How JPEG Encoding Works?
JPEG stands for “Joint Photographic Expert Group” and it is a lossy data compression algorithm used to compress digital images. It is good at compressing natural photographs but falls short while compressing vector artworks. In this article we’ll see technical details on how this famous encoding algorithm works.
Why should we compress images? — The simple answer is “to save the space”. Consider an example of 3000X4000 pixel image in RGB color space. If each channel of RGB is 8-bit, the size of this image would be 36MB !
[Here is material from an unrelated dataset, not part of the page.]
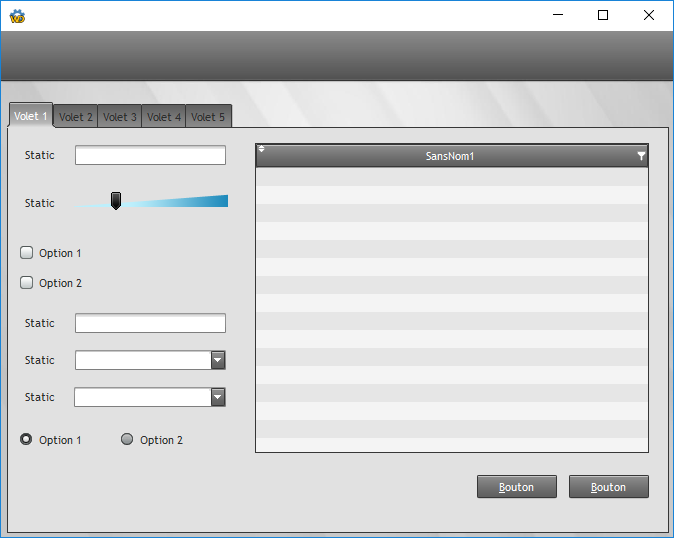Go to the Volet 5 tab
But JPEG makes a profitable trade where it reduces the file size (36 MB becomes 2 MB) while maintaining the perceivable image quality. It’s because the thrown-out parts are those parts of the image that are not perceived easily by human eye.
Encoding Algorithm
Step 1: Color Space Conversion
In first step let us convert given RBG image into YCbCr color space. This step provides makes groundwork for next step.
Step 2: Chroma Subsampling
Human eye is more sensitive towards brightness than color, hence we can safely down-sample chroma components to save some space. This strategy is called “Chroma subsampling” and it is used in many image & video processing pipelines.
Step 3: DCT (Discrete Cosine Transform)
Let’s utilizes another nature of human eye i.e. “Frequency-dependent contrast sensitivity”. In below diagram, we can see that the bars under the curve are more visible than the rest. This gives us some room for compression in those less visible high frequencies in the upper right corner.
Now, lets divide the image into 8x8 blocks and take this image data to frequency-domain representation.
How do we do this? We perform DCT in each 8X8 block that we’ve got above. Since Cosine wave varies between -1 to 1 between PI and 2PI, we’ll extrapolate each pixel value to come within the range of [-128, 127) since we are dealing with 8-bit color components here and full range is [0, 255). We call this shifted-block.
Next step is to compare each 8x8 shifted block with 64 frequency patterns.
We basically pick one frequency pattern and see what is its contribution in whole 8x8 shifted block and the resultant is produced in the range of [-1024, 1024). This process decomposes the image into its frequency components, converting an 8x8 block to its frequency counterpart.
In this frequency representation we can easily compress the frequencies which are less visible to us (i.e. upper left corner) by dividing these numbers with some constants and then quantizing them (next step).
Step 4: Quantization
It simply means rounding these results to nearest integers. If we divide by larger values, more zeros will be obtained but it’ll also man lowering the image quality. After quantization we end up with a lot of zeros in higher frequencies. The higher frequencies that we are less sensitive to get divided by larger constants as compared to the ones that we are more sensitive to.
Step 5: Run Length Encoding
As we saw above, after quantization, we end up with lot of zeros in high frequencies. We can store this information more efficiently by rearranging these in zig-zag order from top-left to bottom-right. This way we can group the zeros together and we can store them as range like this:
Step 6: Huffman (entropy) Encoding
We can further compress what’s left by encoding the more frequent values with fewer bits and less frequent values with more bits — a concept used in Huffman Encoding to avoid ambiguity. Please see this story to know all about greedy Huffman Encoding.
Note: Both Run Length and Huffman encodings are lossless methods.
Decoding Algorithm
While decoding, all of the above steps are reversed:
Drawbacks of JPEG
JPEG is not recommended to compress vector artworks. It results in lot of jagged edges in those cases, as evident in below diagram. For vector artworks, we can use PNG, WebP or SVG (scalable vector graphics) formats.
Conclusion
I hope above article helped in demystifying the internal technical steps involved in JPEG compression & decompression.